"As Furnas são o teatro das mais recentes revoluções, afirmava em 1857, um visitante estrangeiro (1); "A Sintra pitoresca de S. Miguel, com menos arte e mais natureza"! (2) Desde o momento em que foi descoberto, o vale das Furnas constitui-se no cenário privilegiado para a suscitação de visões estético-culturais. Ao "paraíso terreal" descrito por Gaspar Frutuoso, no século XVI, os frades eremitas opunham o seu "deserto" místico, e o século XVIII sobrepunha uma outra visão divergente: aos olhos dos viajantes naturalistas, este era o lugar mais pitoresco da ilha, enquanto que para o liberalismo classicizante dos autores portugueses era ainda "a Arcádia dos Açores" (3). Ao século XIX, no entanto, caberá a exploração mais fecunda da via do pitoresco, concretizado e categorizado em obras de paisagem.
A "Cintra de S. Miguel" - onde "aos Domingos os empregados públicos e comerciantes vão passar um agradável dia, e estrangeiro algum deixa de visitar" (4) -, não possuía estações arqueológicas, palácios reais, igrejas medievais ou quintas renascentistas. A sensibilidade apaixonada por este vale consome-se exclusivamente na "profusão imensa das variadas paisagens" que o tornam "pitoresco e romântico" (5)
* * *
Tarefas a realizar:
A) Com base no texto sobre o vale das Furnas, explique por que motivo a admiração pela "Cintra de S. Miguel" se concentra exclusivamente nas paisagens.
B) Indique se cada afirmação concorda com o texto sobre o vale das Furnas e justifique com as palavras exatas do texto. (i) No século XVI, Gaspar Frutuoso descreveu o vale como um "paraíso terreal". (ii) Os frades eremitas partilhavam a visão do vale como paraíso. (iii) Para os autores portugueses do século XVIII, o vale era o lugar mais pitoresco da ilha.

Dados fornecidos:
* * *
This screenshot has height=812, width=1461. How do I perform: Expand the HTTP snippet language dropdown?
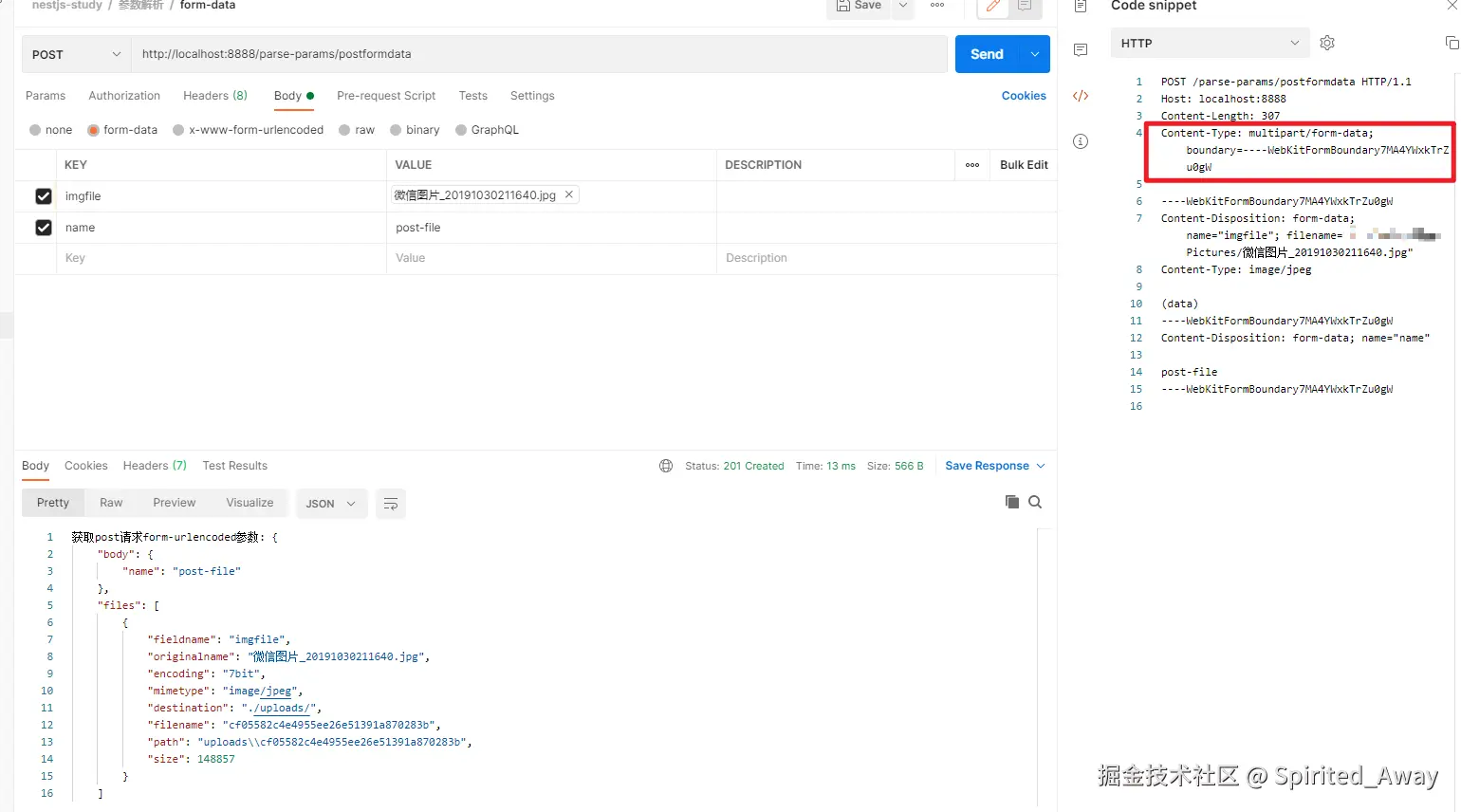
* * *
Respostas por tarefa:
A) O vale não possuía estações arqueológicas, palácios reais, igrejas medievais nem quintas renascentistas. Por isso, a sensibilidade apaixonada por ele consome-se apenas na "profusão imensa das variadas paisagens" que o tornam "pitoresco e romântico".

B)
(i) Sim: "Ao "paraíso terreal" descrito por Gaspar Frutuoso, no século XVI".
(ii) Não: "os frades eremitas opunham o seu "deserto" místico".
(iii) Não: "aos olhos dos viajantes naturalistas, este era o lugar mais pitoresco da ilha, enquanto que para o liberalismo classicizante dos autores portugueses era ainda "a Arcádia dos Açores"".